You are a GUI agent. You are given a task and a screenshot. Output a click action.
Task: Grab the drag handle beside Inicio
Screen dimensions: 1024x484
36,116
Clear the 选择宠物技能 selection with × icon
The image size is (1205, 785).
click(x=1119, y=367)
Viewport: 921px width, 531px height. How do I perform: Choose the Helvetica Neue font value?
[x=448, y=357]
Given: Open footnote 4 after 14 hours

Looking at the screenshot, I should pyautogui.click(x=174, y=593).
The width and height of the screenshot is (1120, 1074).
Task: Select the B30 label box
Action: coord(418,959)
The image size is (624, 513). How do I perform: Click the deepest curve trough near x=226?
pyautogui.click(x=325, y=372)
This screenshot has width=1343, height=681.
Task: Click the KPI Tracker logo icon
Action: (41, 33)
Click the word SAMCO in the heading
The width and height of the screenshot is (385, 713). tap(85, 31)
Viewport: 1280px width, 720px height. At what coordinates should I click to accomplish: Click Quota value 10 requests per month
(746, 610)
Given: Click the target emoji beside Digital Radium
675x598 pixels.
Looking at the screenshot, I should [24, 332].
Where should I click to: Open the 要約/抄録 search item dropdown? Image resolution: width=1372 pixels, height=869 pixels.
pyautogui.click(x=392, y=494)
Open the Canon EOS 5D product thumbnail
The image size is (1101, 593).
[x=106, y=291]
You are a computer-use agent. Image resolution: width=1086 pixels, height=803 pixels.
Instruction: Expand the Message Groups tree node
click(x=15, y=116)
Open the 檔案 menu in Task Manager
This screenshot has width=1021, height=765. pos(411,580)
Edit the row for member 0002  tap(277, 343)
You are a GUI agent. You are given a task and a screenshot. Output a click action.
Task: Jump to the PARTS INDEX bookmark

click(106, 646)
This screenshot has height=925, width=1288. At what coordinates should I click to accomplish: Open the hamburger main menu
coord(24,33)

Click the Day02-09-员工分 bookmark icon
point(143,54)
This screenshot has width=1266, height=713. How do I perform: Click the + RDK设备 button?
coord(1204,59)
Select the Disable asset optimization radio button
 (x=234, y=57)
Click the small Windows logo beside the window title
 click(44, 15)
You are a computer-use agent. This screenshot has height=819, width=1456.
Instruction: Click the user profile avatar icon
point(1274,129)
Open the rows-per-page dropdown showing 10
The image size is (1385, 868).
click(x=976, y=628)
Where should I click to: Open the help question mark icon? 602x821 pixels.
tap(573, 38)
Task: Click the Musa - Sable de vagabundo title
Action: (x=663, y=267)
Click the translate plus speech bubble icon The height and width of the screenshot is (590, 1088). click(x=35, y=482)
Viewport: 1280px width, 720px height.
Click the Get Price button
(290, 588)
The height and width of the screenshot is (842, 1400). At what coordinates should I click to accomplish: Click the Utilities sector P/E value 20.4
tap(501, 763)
* * * * * * * * *
* [THE PROBLEM] Can you express each non-blank line of the listing above as a row in a Markdown table, using a Row column for its number and a Listing line column for its text?

* [FINAL ANSWER]
| Row | Listing line |
|---|---|
| 1 | You are a GUI agent. You are given a task and a screenshot. Output a click action. |
| 2 | Task: Grab the drag handle beside Inicio |
| 3 | Screen dimensions: 1024x484 |
| 4 | 36,116 |
| 5 | Clear the 选择宠物技能 selection with × icon |
| 6 | The image size is (1205, 785). |
| 7 | click(x=1119, y=367) |
| 8 | Viewport: 921px width, 531px height. How do I perform: Choose the Helvetica Neue font value? |
| 9 | [x=448, y=357] |
| 10 | Given: Open footnote 4 after 14 hours |
| 11 | Looking at the screenshot, I should pyautogui.click(x=174, y=593). |
| 12 | The width and height of the screenshot is (1120, 1074). |
| 13 | Task: Select the B30 label box |
| 14 | Action: coord(418,959) |
| 15 | The image size is (624, 513). How do I perform: Click the deepest curve trough near x=226? |
| 16 | pyautogui.click(x=325, y=372) |
| 17 | This screenshot has width=1343, height=681. |
| 18 | Task: Click the KPI Tracker logo icon |
| 19 | Action: (41, 33) |
| 20 | Click the word SAMCO in the heading |
| 21 | The width and height of the screenshot is (385, 713). tap(85, 31) |
| 22 | Viewport: 1280px width, 720px height. At what coordinates should I click to accomplish: Click Quota value 10 requests per month |
| 23 | (746, 610) |
| 24 | Given: Click the target emoji beside Digital Radium |
| 25 | 675x598 pixels. |
| 26 | Looking at the screenshot, I should [24, 332]. |
| 27 | Where should I click to: Open the 要約/抄録 search item dropdown? Image resolution: width=1372 pixels, height=869 pixels. |
| 28 | pyautogui.click(x=392, y=494) |
| 29 | Open the Canon EOS 5D product thumbnail |
| 30 | The image size is (1101, 593). |
| 31 | [x=106, y=291] |
| 32 | You are a computer-use agent. Image resolution: width=1086 pixels, height=803 pixels. |
| 33 | Instruction: Expand the Message Groups tree node |
| 34 | click(x=15, y=116) |
| 35 | Open the 檔案 menu in Task Manager |
| 36 | This screenshot has width=1021, height=765. pos(411,580) |
| 37 | Edit the row for member 0002  tap(277, 343) |
| 38 | You are a GUI agent. You are given a task and a screenshot. Output a click action. |
| 39 | Task: Jump to the PARTS INDEX bookmark |
| 40 | click(106, 646) |
| 41 | This screenshot has height=925, width=1288. At what coordinates should I click to accomplish: Open the hamburger main menu |
| 42 | coord(24,33) |
| 43 | Click the Day02-09-员工分 bookmark icon |
| 44 | point(143,54) |
| 45 | This screenshot has width=1266, height=713. How do I perform: Click the + RDK设备 button? |
| 46 | coord(1204,59) |
| 47 | Select the Disable asset optimization radio button |
| 48 |  (x=234, y=57) |
| 49 | Click the small Windows logo beside the window title |
| 50 |  click(44, 15) |
| 51 | You are a computer-use agent. This screenshot has height=819, width=1456. |
| 52 | Instruction: Click the user profile avatar icon |
| 53 | point(1274,129) |
| 54 | Open the rows-per-page dropdown showing 10 |
| 55 | The image size is (1385, 868). |
| 56 | click(x=976, y=628) |
| 57 | Where should I click to: Open the help question mark icon? 602x821 pixels. |
| 58 | tap(573, 38) |
| 59 | Task: Click the Musa - Sable de vagabundo title |
| 60 | Action: (x=663, y=267) |
| 61 | Click the translate plus speech bubble icon The height and width of the screenshot is (590, 1088). click(x=35, y=482) |
| 62 | Viewport: 1280px width, 720px height. |
| 63 | Click the Get Price button |
| 64 | (290, 588) |
| 65 | The height and width of the screenshot is (842, 1400). At what coordinates should I click to accomplish: Click the Utilities sector P/E value 20.4 |
| 66 | tap(501, 763) |